David fought wars and subdued foreign powers who threatened Israel. Solomon used his position of strength and influence to form alliances with the nations and secure peace with international powers through arranged marriages. The marriages locally and internationally were created for economic and political benefit of the family, the clan, the tribe or the nation. Deuteronomy 7:3 forbid this practice because it suggested compromise and alliance with nations that possibly God was not blessing due to their pagan worship or unjust culture. Nevertheless, this was a very common part of diplomacy at this time in the Near East.
It is a very impressive statement that Solomon had one of the daughters of pharaoh in Jerusalem as his wife! Israel must have been a world power and Solomon had surely impressed Egypt because the daughters of the pharaoh were rarely given in marriage and, if they were, they went to the imperial powers and not to local chieftains or wannabe players in the international game. Solomon was indeed a power to be reckoned with militarily and economically as can be attested by this simple statement in 1 Kings 3:1:
“Solomon made an alliance with Pharaoh king of Egypt and married his daughter. He brought her to the City of David until he finished building his palace and the temple of the Lord.”

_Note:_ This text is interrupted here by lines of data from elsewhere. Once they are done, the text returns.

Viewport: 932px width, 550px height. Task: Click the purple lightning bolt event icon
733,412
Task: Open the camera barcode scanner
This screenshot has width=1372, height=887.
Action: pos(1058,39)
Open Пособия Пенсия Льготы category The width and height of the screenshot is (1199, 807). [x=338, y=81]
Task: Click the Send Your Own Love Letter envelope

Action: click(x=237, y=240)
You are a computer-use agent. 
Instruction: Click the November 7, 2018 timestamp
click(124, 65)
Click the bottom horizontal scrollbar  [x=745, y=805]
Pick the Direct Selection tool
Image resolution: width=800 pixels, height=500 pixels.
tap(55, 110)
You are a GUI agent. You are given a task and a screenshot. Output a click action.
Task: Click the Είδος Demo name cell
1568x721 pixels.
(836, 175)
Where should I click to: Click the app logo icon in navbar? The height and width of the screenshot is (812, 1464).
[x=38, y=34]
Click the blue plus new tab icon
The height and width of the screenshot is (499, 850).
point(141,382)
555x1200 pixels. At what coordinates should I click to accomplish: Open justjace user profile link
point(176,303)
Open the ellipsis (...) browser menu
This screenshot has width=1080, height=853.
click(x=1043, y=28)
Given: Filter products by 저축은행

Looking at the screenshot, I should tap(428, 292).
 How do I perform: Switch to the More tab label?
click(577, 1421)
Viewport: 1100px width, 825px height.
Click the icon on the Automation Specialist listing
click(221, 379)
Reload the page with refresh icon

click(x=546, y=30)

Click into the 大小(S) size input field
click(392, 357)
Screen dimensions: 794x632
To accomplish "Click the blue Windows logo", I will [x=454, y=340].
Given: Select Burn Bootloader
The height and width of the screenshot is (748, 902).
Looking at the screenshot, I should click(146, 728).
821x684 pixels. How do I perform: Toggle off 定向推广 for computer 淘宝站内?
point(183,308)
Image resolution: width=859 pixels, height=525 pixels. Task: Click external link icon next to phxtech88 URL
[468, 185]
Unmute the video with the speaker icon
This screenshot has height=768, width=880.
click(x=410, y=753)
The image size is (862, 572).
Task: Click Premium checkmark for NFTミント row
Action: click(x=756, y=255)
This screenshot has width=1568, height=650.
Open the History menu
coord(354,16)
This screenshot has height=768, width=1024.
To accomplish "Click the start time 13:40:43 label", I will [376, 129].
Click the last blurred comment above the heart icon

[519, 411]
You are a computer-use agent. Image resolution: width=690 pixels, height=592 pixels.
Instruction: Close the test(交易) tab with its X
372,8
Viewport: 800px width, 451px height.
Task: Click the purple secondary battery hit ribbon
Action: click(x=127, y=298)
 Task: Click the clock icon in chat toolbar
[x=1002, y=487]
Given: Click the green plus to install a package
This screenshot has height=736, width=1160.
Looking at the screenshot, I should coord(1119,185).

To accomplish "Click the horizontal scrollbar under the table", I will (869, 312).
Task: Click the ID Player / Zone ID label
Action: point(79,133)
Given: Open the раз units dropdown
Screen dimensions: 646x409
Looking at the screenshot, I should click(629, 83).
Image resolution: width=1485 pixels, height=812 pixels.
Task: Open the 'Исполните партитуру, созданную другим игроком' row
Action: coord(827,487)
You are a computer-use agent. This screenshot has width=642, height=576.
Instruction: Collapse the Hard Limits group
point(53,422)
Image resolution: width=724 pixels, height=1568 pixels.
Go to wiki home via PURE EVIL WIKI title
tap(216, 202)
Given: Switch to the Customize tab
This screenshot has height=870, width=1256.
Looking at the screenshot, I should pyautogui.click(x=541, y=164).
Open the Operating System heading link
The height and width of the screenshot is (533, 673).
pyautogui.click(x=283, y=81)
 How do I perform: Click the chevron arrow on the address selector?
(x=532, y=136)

The Pharaoh, Solomon’s father-in-law, would have been either Siamun or Psusennes II the last kings of the 21st dynasty that was overthrown by Shishak (1 Kings 11:40; 14:25-26) of the 22nd dynasty. The city of Gezer was a dowry gift from Pharaoh to Solomon at the time of his marriage to Pharaoh’s daughter. The city had been burned and taken from the Canaanites by Egypt to help opened up and secured strategic trade routes for Egypt:
“Pharaoh king of Egypt had attacked and captured Gezer. He had set it on fire. He killed its Canaanite inhabitants and then gave it as a wedding gift to his daughter, Solomon’s wife.” – 1 Kings 9:16
Solomon also brought in other woman from other nations as assurances of peace treaties and trade agreements which included many nations that God was not pleased with: Moab, Ammon, Edom, Sidon, and Hatti from Anatolia.
The wives were not God-fearers or worshippers of YHWH, but were instead followers of their pagan cultures, false gods and corrupt philosophies which were not cohesive with Israel, YHWH and the truth of God’s revelation to Israel. Foreign gods were brought into Jerusalem to be welcomed with their own temples, incense and sacrifices. Altars were built for their worship of these gods:
Ashtoreth, goddess of Sidon (known as Ishtar in Syria/Mesopotamia and as Astarte in Phoenicia), the fertility goddess and consort of Baal. She is the “Queen of Heaven” in Jeremiah 7:18 and 44:17-19
Molek, god of Ammon (also in Syria and known as Baal among the Canaanites), is associated with child sacrifice in both the Bible and inscriptions in Carthage.
Chemosh, god of Moab, is credited on the Mesha Stele (or, Moabite Stone) with giving the Moabites the victory over Israel that is also recorded in 2 Kings 3:4-8.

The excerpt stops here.